Siang itu aku duduk di atas sebilah papan di lereng peternakan, memangku piring kaleng yang penuh oleh salad yang baru dipetik dengan dressing minyak labu buatan sendiri, sepotong roti berlapis madudari lebah di belakang rumah, dan beberapa lembar salami ayam produksi peternakan di kaki gunung; makan siang dingin dalam cuaca yang selalu dingin. . Hutan rapat terbentang jauh di bawahku, menjadi ruang pemisah dengan bukit-bukit peternakan lain di seberang tempatku duduk.
Kalau aku memicingkan mata dengan baik, pasti tertangkap sosok sapi-sapi perah hitam totol-totol putih yang berkeliaran makan rumput. Kata John, salah satu sapi di peternakan itu pernah tergelincir jatuh ke jurang ketika makan rumput di area dengan tingkat kemiringan paling parah. Kakinya tak cukup tajam mencengkeram tanah, maka menggelindinglah ia nyangsang ke hutan di bawah. Sapi malang. Butuh setengah lusin orang untuk membawanya naik lagi ke atas.
Makan siangku hari itu mungkin momen makan siang terbaik yang pernah kurasakan. Aku nyaris cengeng karena semua terasa begitu sempurna. Padahal kelihatannya biasa saja. Pada akhirnya aku belajar, bahwa kesempurnaan tidak pernah tentang sesuatu yang ditata sedemikian rupa atau diciptakan secara terencana. Sempurna adalah ketika hati dan pikiranmu tidak menemukan secuil pun alasan untuk mencela. Kau hanya merasakan satu sensasi dalam dirimu: bahagia.
Aku pertama tahu tentang program volunter volunter di situs Workaway dari Miriam, traveler dari Paris yang sempat menginap di rumahku bersama Lena, teman satu kampusnya. Mereka akan menghabiskan waktu satu bulan di sebuah pertanian organik di Toraja, Sulawesi Selatan, sambil mengajar bahasa Inggris untuk anak-anak setempat. Ketika kutanya dari mana mereka mendapatkan informasi tentang program itu, mereka menjelaskan tentang website situs yang satu ini. Lewat Workaway kaubisa menemukan tempat-tempat di sepenjuru dunia yang mau menampungmu selama beberapa waktu untuk merasakan kehidupan lokal di sana.

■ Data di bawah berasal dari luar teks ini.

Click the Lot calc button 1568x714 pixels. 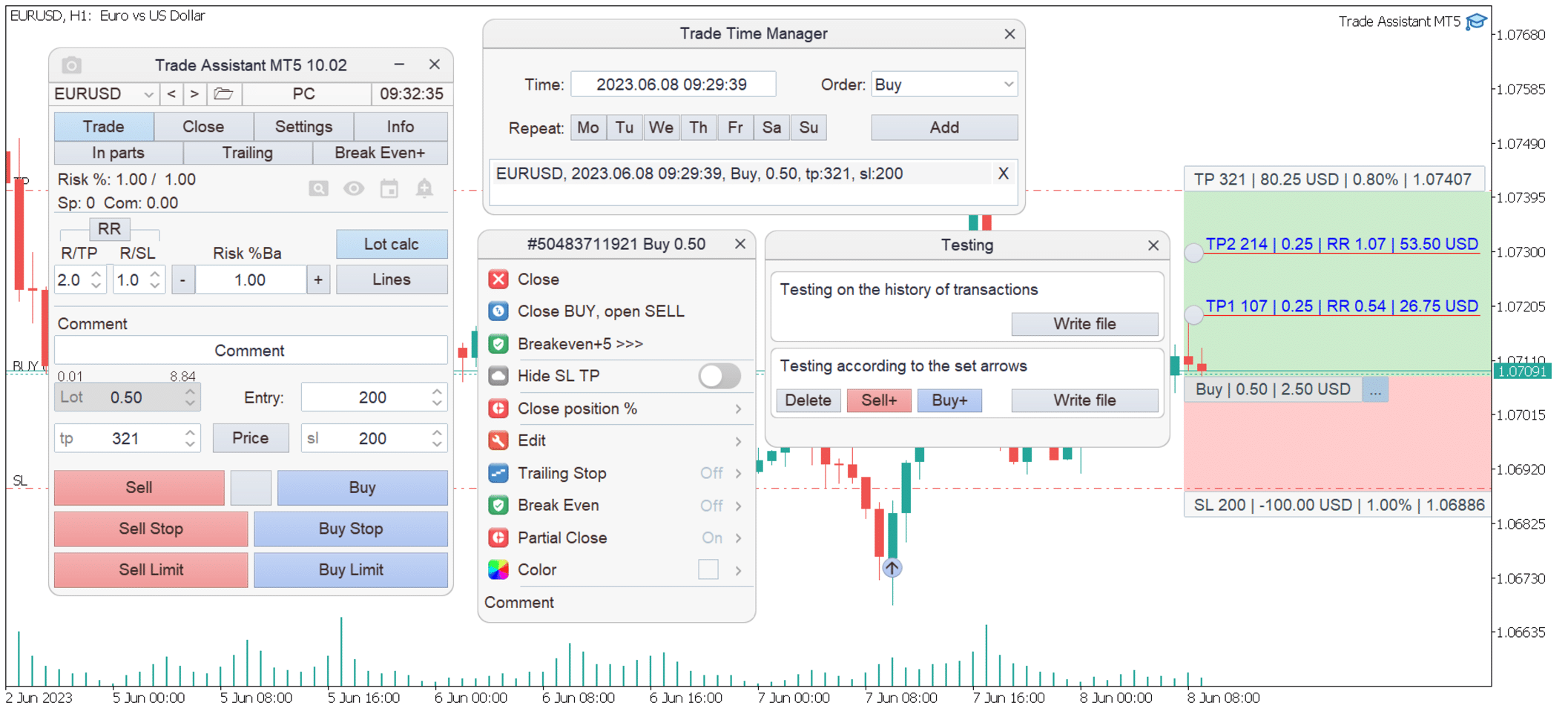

Miriam memintaku untuk juga mencobanya. Ia bahkan rela membiarkanku memakai akunnya (meski ia akhirnya mendapat sedikit masalah karena hal ini dan sempat kena tegur admin Workaway). Kupikir, mengapa tidak? Aku mau mencari tempat yang aku sama sekali tak punya bayangan tentang tempat itu. Yang aku butuh waktu lama untuk berpikir dan mengingat-ingat ketika ada orang yang bertanya tentang tempat itu. Tempat aku memulai kenangan dengan kepala kosong.
KAMU SEDANG MEMBACA
DARI TOKO BUKU KE TOKO BUKU
AdventureBeberapa orang menemukan harta karun di dasar lautan, beberapa menemukannya di etalase toko-toko mewah, beberapa yang lain menemukannya di kedalaman mata seorang kekasih. Aku menemukannya di toko-toko buku yang kutemui di berbagai periode perjalanan...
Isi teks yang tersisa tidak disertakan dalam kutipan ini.